Это, конечно, неплохо, но все равно замашки у него аракчеевские, изрек Бочин. Мы рассмеялись. Где это видано, чтобы командира звена назначали дежурным по общежитию? Чтобы подметал пол, достаточно и сержанта.
И все-таки порядка стало больше! настаивал я.
Безусловно, согласился Китаев.
Потому что вы, командиры, наводите его сами. Понятно? [111]
Прискорбно благодарим за комплимент, пробурчал Бочин.
И опять все рассмеялись. Спорить было не о чем: порядок, дисциплина, организованность повседневные спутники нормальной человеческой деятельности, а новый адъютант Амосков настойчиво напоминал нам лишь давно известные истины.
Когда ребята ушли, я подумал, что неплохо бы ближе познакомиться с Амосковым.
Помня о своем намерении, вошел однажды вечером в маленькую комнатушку, где работал, жил и отдыхал Федор Александрович Амосков. Здесь было тоже чисто и уютно. Лейтенант сидел за столиком и при свете свечи заполнял летные книжки. Он вытянулся во фронт, хотел что-то сказать, но я протянул ему руку.
Мы разговорились о самых обычных жизненных делах: о семьях, о службе в армии, ну и, конечно, о войне...
Наш адъютант оказался бывалым воякой. В армии служит с тридцатого года. С первых дней войны находится на фронте. Есть у него жена и сын.
Я видел, как потеплели его глаза, накой наполнились добротой и одновременно тревогой, когда Амосков заговорил о семье, которая все время оставалась в Ленинграде.
Вы никуда не спешите, товарищ командир? У меня есть давнишняя бутылочка хорошего вина.
Федор Александрович оживился и поведал о себе удивительную историю, которая могла произойти только на войне.

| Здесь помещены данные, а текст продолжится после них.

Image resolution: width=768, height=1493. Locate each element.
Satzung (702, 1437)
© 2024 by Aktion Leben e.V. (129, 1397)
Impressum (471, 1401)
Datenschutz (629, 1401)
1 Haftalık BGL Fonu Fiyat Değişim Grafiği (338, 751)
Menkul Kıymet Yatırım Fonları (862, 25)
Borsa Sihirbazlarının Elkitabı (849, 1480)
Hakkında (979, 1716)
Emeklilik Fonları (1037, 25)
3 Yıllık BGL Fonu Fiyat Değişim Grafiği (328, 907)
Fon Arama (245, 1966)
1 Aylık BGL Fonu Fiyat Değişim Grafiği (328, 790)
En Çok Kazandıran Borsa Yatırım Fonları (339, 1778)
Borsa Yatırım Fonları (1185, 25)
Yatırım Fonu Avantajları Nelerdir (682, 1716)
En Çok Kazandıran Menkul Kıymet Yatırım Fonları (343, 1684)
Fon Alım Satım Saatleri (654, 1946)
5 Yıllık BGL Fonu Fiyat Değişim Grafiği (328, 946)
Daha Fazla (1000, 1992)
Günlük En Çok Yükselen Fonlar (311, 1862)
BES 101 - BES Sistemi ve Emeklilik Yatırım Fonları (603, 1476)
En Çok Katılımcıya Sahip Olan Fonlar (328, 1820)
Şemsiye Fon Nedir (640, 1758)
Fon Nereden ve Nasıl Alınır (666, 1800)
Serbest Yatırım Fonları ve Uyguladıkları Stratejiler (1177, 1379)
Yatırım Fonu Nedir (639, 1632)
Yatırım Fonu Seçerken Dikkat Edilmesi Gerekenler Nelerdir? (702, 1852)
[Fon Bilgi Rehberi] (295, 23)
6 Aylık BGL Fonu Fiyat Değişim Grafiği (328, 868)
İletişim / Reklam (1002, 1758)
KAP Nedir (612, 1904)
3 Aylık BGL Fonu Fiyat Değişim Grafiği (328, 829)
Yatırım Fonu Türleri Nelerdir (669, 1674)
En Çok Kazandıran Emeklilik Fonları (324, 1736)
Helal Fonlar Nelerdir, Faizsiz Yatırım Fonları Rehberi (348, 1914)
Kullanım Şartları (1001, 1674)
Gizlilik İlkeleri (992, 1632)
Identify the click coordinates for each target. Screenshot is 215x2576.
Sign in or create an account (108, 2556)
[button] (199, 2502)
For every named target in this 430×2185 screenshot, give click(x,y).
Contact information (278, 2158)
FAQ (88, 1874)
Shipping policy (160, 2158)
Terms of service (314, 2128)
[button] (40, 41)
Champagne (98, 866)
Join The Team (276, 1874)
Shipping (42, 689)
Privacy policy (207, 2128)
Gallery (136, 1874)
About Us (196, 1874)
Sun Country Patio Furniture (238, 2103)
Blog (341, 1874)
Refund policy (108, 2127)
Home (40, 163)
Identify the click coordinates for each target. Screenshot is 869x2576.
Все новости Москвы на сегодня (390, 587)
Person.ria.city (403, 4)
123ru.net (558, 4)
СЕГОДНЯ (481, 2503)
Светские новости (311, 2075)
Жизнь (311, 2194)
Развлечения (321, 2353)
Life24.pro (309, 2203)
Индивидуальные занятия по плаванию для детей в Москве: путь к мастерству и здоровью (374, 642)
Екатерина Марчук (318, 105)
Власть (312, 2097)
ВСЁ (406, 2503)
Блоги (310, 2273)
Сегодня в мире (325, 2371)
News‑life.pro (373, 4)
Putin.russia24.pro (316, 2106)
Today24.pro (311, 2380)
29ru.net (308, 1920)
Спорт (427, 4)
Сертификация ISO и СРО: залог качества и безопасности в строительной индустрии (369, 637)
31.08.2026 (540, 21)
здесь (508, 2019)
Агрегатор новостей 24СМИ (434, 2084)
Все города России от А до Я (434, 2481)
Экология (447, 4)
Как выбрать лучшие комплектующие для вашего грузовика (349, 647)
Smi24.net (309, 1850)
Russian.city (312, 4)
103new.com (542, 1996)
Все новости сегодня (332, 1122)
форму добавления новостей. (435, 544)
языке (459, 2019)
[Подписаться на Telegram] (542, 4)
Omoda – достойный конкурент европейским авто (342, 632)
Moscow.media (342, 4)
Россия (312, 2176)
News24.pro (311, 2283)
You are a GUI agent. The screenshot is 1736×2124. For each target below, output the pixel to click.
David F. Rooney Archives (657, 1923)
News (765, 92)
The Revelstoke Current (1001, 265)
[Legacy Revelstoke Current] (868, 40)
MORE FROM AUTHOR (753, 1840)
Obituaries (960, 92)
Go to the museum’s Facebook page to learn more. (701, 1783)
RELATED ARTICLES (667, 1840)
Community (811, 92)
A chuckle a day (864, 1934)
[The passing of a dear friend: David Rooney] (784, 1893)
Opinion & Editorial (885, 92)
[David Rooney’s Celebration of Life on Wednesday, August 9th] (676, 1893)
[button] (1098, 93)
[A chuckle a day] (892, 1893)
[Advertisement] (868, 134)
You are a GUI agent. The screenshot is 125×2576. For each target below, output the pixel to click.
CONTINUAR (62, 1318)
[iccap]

...Было это в начале декабря сорок первого года. Шли тяжелые бои под Ельцом. В первых числах декабря наши оставили город. Но отошли недалеко, сдерживая сильный натиск фашистских соединений. А уже 6 декабря началась Елецкая наступательная операция войск Юго-Западного фронта.
Амосков командовал стрелковой ротой. Готовясь к атаке, накапливал солдат и огневые средства в неглубокой балочке, чтобы одним броском оказаться на окраине города. И вот, когда казалось, что наши уже были у цели, враг внезапно обрушил на лощину яростный минометный огонь.
Ложись! крикнул Амосков и увидел перед собой столб желтого пламени. Что-то с силой бросило его на землю, и он потерял сознание...
Через некоторое время очнулся. Было тихо. Его покачивало, как на волнах. Не поднимая головы, открыл глаза. Перед ним маячила широкая спина в серой шинели. Спина тоже ритмично покачивалась из стороны в сторону. «Это меня [112] несут на носилках», промелькнуло в голове, и тут же острая боль в животе повергла его снова в беспамятство.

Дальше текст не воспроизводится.